This won novella awards from both Hugo and Nebula in 1991.

isfdb.org states: "The book version of this novella was slightly expanded and published soon after the first appearance in IASFM." The novel version did not win any awards.

This review is based on the novella.

A con man approaches a professor who is an expert on Hemingway's works. The con man suggests it should be easy to make passable fakes of some early stories Hemingway lost the manuscripts for (and which were never seen again). The professor is reluctant, but the trust fund which has made a considerable part of his income is about to run out and his wife wants him to do the fakes.

However, there are entities that look after events that would cause unwanted effects in a number of parallel universes. They don't want him to do this and are willing to kill him to prevent him from writing the fake Hemingway stories. But it turns out this professor isn't as easy to eliminate from the multiverse as other people.
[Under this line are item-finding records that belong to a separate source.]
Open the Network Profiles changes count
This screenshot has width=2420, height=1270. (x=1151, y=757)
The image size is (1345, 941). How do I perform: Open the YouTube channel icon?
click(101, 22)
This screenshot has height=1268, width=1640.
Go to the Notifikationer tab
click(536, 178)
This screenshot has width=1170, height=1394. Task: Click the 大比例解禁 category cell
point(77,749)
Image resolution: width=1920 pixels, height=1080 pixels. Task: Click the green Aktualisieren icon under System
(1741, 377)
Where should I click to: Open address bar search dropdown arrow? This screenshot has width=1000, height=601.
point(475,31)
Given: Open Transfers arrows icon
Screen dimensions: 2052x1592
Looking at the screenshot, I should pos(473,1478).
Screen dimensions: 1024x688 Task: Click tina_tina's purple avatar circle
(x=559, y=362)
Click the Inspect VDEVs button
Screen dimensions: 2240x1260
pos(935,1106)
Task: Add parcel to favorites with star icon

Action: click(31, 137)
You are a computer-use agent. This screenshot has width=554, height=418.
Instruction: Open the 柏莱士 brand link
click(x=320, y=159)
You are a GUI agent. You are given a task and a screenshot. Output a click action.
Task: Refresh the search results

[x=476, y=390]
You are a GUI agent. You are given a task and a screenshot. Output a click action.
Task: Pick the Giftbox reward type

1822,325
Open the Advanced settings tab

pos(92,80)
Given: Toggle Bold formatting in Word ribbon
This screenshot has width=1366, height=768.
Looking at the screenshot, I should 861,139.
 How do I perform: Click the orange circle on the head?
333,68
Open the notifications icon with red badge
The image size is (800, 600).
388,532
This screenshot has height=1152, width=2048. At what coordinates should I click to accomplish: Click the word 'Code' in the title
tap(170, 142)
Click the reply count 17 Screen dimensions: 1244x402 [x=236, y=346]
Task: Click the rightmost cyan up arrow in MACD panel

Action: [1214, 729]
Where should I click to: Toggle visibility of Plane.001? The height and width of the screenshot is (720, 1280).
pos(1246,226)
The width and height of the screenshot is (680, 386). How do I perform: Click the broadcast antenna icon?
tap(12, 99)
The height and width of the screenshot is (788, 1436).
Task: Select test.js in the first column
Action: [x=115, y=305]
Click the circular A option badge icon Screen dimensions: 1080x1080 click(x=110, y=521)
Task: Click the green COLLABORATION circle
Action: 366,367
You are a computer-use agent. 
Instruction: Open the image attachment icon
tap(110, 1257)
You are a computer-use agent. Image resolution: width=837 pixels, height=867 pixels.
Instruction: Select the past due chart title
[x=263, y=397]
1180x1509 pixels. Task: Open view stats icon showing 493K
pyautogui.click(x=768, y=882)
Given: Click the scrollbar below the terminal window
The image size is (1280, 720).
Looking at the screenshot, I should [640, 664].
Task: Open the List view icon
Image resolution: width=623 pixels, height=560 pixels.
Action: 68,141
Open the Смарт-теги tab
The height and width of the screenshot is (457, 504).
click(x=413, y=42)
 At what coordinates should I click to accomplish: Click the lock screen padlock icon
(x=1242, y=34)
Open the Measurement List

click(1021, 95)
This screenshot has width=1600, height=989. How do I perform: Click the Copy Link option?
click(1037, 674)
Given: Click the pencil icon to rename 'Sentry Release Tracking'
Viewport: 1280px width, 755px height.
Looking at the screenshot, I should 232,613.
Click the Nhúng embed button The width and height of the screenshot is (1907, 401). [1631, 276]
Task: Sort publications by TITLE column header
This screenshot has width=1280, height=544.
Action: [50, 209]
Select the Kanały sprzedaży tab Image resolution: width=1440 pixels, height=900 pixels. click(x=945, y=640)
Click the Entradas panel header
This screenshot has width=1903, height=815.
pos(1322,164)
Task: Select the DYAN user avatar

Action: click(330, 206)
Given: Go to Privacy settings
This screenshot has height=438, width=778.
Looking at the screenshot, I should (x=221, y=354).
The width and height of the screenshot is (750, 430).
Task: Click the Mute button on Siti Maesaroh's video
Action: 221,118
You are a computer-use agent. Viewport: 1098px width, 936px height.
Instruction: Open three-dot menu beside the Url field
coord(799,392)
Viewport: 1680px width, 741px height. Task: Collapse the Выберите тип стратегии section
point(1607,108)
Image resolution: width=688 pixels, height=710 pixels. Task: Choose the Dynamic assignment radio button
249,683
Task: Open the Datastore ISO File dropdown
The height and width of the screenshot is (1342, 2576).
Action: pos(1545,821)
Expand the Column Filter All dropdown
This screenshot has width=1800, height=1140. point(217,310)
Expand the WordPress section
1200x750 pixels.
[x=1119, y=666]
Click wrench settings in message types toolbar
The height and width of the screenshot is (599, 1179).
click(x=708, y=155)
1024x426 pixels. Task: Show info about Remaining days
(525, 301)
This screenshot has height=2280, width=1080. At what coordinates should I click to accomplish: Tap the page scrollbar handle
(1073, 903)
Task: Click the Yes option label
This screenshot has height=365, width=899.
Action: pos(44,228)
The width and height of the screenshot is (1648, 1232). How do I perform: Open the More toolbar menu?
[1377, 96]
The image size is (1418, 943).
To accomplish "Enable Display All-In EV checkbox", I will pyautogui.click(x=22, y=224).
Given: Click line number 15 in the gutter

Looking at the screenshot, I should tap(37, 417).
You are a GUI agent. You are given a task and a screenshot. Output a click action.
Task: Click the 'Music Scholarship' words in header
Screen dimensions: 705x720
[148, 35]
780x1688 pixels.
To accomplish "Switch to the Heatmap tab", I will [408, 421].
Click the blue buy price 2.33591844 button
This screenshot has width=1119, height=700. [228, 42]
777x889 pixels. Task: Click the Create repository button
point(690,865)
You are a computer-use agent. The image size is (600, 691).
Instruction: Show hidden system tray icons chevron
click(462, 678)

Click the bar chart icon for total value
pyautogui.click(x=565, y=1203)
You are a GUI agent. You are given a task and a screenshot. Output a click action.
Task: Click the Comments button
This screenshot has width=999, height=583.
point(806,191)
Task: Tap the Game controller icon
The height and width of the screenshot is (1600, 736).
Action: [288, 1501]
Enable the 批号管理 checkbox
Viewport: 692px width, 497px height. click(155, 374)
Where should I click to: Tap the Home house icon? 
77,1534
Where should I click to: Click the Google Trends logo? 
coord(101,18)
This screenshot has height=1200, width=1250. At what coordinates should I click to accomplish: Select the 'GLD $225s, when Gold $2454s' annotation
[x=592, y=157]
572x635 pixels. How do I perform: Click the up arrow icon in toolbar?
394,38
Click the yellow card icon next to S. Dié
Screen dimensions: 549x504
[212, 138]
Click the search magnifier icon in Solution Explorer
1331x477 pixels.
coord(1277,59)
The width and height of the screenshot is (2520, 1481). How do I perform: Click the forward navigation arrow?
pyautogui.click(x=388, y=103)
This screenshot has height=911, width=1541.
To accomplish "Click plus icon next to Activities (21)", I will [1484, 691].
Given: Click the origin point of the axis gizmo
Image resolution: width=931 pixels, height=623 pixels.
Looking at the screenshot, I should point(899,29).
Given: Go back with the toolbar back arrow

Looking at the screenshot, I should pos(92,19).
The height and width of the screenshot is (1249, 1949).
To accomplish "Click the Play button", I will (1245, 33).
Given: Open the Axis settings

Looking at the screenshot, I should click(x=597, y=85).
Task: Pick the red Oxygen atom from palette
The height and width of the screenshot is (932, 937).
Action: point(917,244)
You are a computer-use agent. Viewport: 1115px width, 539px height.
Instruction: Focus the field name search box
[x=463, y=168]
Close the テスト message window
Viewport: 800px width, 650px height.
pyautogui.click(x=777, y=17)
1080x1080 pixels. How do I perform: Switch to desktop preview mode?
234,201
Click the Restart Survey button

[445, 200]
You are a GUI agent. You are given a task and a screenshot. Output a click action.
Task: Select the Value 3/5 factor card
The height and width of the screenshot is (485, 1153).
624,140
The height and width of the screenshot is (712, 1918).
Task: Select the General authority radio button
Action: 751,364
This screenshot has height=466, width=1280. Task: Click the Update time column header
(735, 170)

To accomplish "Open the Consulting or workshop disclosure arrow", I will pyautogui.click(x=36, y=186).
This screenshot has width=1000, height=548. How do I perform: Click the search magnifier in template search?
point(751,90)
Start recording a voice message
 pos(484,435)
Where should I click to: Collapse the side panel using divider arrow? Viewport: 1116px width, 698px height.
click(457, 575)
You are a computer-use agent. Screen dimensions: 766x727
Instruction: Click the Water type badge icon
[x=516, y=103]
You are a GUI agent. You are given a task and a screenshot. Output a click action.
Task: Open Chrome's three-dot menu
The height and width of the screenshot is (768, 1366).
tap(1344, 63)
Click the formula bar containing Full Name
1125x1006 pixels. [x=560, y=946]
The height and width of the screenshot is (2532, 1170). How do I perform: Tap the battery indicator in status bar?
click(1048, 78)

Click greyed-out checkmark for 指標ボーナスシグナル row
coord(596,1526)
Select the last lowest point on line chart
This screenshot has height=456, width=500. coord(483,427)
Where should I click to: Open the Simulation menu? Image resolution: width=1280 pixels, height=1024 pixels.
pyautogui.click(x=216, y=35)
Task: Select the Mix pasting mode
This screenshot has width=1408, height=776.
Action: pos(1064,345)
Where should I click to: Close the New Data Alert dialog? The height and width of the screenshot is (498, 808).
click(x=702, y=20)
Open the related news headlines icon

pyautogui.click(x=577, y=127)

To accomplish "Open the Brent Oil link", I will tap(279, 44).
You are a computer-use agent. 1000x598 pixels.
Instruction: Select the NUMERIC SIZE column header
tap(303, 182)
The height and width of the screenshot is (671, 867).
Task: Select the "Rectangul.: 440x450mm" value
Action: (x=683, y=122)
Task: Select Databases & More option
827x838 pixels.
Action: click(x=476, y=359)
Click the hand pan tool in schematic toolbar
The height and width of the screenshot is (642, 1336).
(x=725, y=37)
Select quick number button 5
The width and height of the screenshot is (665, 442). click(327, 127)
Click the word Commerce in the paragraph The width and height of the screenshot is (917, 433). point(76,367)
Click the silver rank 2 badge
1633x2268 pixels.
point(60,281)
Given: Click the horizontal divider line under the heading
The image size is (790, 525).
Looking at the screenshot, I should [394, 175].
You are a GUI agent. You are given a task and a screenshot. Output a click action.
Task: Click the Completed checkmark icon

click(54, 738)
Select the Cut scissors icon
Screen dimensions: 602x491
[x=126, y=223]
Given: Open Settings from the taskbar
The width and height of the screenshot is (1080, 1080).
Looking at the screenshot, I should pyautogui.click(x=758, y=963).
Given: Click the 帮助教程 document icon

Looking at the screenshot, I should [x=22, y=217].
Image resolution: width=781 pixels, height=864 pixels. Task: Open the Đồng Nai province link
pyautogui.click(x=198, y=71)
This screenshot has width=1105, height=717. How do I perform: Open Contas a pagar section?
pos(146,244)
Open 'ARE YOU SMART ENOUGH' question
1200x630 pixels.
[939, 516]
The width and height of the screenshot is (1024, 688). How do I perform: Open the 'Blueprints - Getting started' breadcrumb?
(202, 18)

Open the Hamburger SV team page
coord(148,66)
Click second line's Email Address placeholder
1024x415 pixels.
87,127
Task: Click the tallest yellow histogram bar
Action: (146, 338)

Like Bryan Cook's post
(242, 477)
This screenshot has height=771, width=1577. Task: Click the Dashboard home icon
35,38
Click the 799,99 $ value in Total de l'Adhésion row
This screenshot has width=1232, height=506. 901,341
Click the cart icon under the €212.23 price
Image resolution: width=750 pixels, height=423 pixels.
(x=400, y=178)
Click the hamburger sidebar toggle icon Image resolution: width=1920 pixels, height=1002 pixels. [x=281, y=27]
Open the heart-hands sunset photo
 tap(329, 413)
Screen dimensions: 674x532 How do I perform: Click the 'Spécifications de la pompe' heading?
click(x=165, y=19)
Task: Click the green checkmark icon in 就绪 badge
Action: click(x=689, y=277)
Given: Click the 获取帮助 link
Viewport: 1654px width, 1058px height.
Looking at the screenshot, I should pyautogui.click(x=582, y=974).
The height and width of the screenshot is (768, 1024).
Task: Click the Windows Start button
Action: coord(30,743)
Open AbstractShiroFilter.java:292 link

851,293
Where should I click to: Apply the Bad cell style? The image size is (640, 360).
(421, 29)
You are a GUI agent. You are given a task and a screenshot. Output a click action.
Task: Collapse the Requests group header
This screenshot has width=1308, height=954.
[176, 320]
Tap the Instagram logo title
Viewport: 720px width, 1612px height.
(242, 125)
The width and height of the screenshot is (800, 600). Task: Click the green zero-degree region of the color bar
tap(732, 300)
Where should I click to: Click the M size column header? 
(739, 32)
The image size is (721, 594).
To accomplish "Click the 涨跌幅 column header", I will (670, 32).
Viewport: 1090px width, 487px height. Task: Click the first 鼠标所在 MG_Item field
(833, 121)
His consciousness ends up spending time in several universes. Each time his position seems to become stronger and the entity's weaker. There's really no explanation for this.

Many readers will like the parallel universes and/or Hemingway threads to the story. However, some readers will find it has more of a fantasy feel than SF.

In a note at the end, Haldeman tells us a number of details about Prof. Baird is based on Haldeman. These include the facts that both are professors in the Boston area, they both like trains, they both were wounded as soldiers in the Vietnam War, and they have both studied Hemingway.